Former art director of the Scottish Arts Council, and head of fine art at Glasgow School of Art

Born: October 7, 1932;

Died: September 4, 2018

BILL Buchanan, who has died aged 85, was a former art director of the Scottish Arts Council, and head of fine art at Glasgow School of Art who was for more than a quarter of a century a powerful and influential champion of the visual arts in Scotland. A mere list of his outputs as an arts administrator – the exhibitions he curated, the books and articles he published, the essays he contributed to scholarly catalogues – would itself fill a substantial catalogue.

Born in Trinidad in 1932, William Menzies Buchanan studied at Glasgow School of Art and taught in Glasgow schools for five years. In 1961 he joined the Scottish office of the Arts Council of Great Britain, which became the Scottish Arts Council (SAC) six years later. At this time the over-arching power of the Royal Scottish Academy was already in decline, and the newly formed and independent SAC rapidly assumed the leading role, offering grants to artists and financial support across the entire spectrum of art practices in Scotland.

It was at the SAC, first as exhibitions officer and later as art director, that Mr Buchanan began to demonstrate the qualities that were to characterise his professional life – a sympathetic understanding of those he worked with, originality of thinking, a willingness to take risks in support of his well-informed convictions – all carried off with a disarming modesty and understatement. He organised many significant and ground-breaking exhibitions, most of them accompanied by rigorously researched and informative publications.
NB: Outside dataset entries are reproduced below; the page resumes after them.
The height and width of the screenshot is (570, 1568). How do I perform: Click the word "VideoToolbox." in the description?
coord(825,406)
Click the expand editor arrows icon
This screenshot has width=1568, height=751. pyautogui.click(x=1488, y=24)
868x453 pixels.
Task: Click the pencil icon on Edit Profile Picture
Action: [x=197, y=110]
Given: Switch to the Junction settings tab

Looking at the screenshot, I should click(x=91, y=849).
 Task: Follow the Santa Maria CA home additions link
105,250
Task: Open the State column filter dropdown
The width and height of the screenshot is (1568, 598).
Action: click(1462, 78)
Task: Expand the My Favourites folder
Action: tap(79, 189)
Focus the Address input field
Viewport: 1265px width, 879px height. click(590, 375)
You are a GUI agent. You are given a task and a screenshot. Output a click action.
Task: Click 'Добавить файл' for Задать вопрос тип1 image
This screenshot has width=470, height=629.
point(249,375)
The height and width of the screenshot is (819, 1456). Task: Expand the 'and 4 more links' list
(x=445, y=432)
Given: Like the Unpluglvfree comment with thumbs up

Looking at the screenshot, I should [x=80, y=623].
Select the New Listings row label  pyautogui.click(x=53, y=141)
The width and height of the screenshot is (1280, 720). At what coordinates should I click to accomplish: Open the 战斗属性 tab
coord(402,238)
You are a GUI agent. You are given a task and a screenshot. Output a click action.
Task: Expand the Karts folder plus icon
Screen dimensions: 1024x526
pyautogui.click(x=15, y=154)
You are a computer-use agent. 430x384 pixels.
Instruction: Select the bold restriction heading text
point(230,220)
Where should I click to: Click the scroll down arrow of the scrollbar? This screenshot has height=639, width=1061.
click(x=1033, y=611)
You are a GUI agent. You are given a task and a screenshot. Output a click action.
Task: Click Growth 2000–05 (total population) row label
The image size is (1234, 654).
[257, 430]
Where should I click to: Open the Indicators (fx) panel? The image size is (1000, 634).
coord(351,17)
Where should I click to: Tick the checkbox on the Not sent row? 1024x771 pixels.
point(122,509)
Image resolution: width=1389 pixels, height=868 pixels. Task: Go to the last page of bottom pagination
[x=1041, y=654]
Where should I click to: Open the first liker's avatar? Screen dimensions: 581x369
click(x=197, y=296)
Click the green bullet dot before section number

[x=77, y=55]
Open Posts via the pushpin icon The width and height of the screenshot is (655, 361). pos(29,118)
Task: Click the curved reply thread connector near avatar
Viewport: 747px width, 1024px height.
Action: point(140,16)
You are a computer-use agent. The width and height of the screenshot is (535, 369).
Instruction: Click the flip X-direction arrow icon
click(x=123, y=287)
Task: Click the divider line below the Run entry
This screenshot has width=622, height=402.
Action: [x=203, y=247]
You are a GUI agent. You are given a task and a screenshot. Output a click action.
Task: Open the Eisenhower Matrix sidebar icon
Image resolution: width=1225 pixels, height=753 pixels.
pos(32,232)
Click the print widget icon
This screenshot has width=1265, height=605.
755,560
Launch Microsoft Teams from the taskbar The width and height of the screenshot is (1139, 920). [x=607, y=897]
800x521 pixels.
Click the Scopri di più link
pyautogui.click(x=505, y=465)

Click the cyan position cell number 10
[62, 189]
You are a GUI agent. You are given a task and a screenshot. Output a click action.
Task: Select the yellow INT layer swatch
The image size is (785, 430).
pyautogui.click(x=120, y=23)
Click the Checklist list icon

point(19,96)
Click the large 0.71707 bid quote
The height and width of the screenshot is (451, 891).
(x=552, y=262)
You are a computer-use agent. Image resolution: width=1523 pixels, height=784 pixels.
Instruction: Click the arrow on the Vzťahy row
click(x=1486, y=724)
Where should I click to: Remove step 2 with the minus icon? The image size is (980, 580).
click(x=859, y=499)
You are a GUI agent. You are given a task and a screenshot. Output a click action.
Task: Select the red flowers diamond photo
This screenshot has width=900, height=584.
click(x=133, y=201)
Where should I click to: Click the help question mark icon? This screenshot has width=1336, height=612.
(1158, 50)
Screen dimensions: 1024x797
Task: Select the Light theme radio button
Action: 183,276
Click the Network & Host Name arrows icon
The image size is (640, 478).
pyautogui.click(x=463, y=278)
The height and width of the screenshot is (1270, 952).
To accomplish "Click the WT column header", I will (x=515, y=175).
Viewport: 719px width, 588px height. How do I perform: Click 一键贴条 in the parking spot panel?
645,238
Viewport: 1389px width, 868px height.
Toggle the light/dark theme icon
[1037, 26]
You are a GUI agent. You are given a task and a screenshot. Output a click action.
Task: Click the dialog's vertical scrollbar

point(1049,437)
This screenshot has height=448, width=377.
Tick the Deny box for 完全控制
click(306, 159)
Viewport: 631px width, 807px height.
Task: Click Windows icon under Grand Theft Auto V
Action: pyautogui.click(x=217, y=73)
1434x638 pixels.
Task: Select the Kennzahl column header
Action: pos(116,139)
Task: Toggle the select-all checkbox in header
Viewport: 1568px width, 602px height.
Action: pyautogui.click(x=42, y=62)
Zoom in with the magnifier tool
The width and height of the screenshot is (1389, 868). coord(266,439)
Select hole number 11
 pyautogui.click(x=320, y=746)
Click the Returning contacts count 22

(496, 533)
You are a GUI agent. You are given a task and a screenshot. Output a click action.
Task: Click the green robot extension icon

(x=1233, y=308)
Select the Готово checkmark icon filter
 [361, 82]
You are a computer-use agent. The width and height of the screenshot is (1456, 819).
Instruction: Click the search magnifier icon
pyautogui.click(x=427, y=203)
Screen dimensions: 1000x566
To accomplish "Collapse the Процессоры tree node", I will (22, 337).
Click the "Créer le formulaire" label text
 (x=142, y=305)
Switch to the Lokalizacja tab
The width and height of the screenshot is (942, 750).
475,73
Among these were New Painting in Glasgow 1940-46 in 1968; Robert Adam and Scotland – the Picturesque Drawings in 1972; and Mr Henry and Mr Hornel Visit Japan in 1978. His monograph on Joan Eardley was published in 1976.

Many artists and art organisations owe the assistance they received from the SAC to Bill Buchanan’s ability to spot the people and agencies that would most benefit from support. He presided over an astonishing period of development of the visual arts in Scotland, overseeing an entire raft of new schemes and funding possibilities.

Unique to Scotland was the revival of printmaking, which saw the opening of the first Printmakers’ Workshop in Edinburgh in 1967, followed in the seventies by sister organisations in Glasgow, Dundee and Aberdeen. Many major new galleries were opened at this time, including the SAC’s own exhibition space in Charlotte Square, Edinburgh, the Fruitmarket Gallery (also in Edinburgh) and the Third Eye Centre in Glasgow.

In 1975, when the New 57 Gallery and the Edinburgh Printmakers’ Workshop needed to find new premises, Bill Buchanan proposed that both move into the top floor of the Fruitmarket and succeeded in persuading the Gulbenkian Foundation to finance the move. He supported the setting up of WASPS (Workshop and Studio Provision Scotland) in 1977. Most of this remarkable visual art infrastructure still flourishes.

It would be foolish, however, to give the impression that Bill Buchanan’s job was an easy one, or that all was sweetness and light. The SAC’s art department had recruited several new members of staff, all eager to make their mark as exhibition organisers, and this often produced tension.

It was Mr Buchanan’s task to find ways to accommodate their sometimes over-ambitious projects. But then culture wars were very much a part of the Scottish art world at that time. For many, the SAC had become an all-powerful establishment, and the disbursement of funds was scrutinised and argued over as never before. The RSA was a continuing thorn in the flesh, and a major battle ensued with the artist Ian Hamilton Finlay.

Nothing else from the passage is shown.